─── EXTRACTED RECORDS ───

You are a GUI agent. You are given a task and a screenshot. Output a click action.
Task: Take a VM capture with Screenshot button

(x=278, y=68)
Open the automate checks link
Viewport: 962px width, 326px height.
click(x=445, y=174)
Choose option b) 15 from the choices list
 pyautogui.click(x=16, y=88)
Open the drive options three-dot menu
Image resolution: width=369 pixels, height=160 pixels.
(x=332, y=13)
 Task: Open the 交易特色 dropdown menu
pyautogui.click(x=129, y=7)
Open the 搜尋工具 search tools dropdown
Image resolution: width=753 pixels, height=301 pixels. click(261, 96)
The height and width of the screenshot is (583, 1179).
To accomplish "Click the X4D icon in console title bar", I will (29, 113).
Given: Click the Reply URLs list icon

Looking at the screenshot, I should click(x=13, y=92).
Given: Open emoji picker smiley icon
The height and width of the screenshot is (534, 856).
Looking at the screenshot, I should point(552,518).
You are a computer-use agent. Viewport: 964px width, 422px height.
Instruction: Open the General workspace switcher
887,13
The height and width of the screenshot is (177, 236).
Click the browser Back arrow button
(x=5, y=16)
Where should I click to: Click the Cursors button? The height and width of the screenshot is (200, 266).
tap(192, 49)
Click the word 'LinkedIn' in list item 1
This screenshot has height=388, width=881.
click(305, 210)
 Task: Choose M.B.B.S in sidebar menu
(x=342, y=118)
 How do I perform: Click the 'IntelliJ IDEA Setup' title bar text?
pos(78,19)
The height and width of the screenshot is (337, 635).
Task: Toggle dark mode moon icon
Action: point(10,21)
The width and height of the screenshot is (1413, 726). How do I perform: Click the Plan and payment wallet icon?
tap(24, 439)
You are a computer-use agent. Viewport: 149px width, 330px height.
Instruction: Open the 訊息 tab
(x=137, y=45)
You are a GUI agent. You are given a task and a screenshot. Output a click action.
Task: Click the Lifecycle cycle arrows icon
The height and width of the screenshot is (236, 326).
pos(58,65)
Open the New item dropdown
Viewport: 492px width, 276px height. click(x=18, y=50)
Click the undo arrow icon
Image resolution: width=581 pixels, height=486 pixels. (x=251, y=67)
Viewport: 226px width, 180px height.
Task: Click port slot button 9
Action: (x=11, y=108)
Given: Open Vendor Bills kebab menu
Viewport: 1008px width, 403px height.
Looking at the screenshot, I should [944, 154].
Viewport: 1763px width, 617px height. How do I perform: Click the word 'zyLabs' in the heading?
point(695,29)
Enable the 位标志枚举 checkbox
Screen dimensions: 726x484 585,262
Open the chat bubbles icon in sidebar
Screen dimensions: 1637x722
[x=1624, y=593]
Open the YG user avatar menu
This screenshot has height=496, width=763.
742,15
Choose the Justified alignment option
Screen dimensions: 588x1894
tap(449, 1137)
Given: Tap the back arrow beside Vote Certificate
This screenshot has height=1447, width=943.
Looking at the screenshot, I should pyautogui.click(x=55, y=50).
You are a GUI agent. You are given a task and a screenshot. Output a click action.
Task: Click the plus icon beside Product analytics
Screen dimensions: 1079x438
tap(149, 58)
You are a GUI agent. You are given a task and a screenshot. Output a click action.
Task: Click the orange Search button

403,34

───

__PROBLEM TO SOLVE__.
How many lines of the entries contain the string "beside"? Answer with a number and no other words.

__TASK OUTPUT__.
2